As for tablets, like most devices they serve their purpose, but your needs would have to be ultra-simple if you were using it for actual work.
 

Doomsday

Tech Junkie
Well, after having used the drive for almost a year now, I can honestly say that I couldn't imagine going back to a hard drive for the OS and applications. It's easy to write off that comment as an exaggeration, but it's true. Boot times... I don't care about. But when applications load without much lag at all, and the entire system as a whole feels far more responsive, it's hard to not appreciate the differences between an SSD and hard drive. I am sure many other SSD owners could back me up on this.
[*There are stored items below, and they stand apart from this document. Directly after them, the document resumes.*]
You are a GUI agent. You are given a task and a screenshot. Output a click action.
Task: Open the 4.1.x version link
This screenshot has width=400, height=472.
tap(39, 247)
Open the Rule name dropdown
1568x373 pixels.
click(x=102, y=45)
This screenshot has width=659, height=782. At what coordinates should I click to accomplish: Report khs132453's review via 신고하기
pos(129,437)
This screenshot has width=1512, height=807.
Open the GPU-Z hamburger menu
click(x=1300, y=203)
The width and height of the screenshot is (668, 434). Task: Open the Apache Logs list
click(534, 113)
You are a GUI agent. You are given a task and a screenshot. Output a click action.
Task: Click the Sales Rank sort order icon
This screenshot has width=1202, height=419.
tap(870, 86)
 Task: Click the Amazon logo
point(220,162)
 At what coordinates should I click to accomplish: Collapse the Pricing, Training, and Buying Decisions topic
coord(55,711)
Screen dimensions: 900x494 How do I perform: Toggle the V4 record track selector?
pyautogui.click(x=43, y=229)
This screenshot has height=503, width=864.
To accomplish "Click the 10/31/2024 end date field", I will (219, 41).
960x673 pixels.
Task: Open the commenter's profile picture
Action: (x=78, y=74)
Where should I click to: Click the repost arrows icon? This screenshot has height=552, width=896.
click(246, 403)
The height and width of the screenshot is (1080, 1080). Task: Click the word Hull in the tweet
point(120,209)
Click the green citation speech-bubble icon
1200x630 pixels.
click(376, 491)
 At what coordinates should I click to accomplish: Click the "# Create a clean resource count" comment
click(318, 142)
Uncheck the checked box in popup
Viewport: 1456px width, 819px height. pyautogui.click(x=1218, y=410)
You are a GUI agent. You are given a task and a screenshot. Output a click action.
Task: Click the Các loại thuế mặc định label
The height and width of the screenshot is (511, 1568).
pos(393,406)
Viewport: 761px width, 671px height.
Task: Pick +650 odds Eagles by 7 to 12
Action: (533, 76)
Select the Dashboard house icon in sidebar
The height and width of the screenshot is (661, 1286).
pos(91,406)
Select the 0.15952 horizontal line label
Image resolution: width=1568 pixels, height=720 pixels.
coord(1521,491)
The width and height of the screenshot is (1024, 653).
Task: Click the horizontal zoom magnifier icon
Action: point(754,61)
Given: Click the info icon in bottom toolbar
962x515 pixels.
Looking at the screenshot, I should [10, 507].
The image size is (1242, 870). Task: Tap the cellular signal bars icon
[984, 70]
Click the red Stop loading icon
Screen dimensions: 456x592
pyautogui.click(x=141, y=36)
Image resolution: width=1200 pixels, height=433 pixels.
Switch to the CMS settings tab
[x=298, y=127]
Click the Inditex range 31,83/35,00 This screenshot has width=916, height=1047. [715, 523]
I back u up on this! I also cant imagine going back to a HDD as my primary disk! :D
 

RainMotorsports

Partition Master
We already had this convo lol so this is all funny.

What it will take is a 240-256GB drive in the 200 dollar price range. Performance is one thing but I still roll in the money per GB since I am a broke ass and need storage.

I was kinda pushing towards grabbing a small and fast one for a Fraps drive, but actually anything thinking they need todo that probably needs to check their math. 1080P at 60 frames per second at the extremely high bitrate they use which is something like 1500 mbps produces files around 4GB per minute. Thats only 68 MB/s pretty sure if you bought a drive in the last 2 years it can sustain that when its not full. That said when i get my SSD I will probably record to it because it can handle being 3/4 full and still taking files it has room for.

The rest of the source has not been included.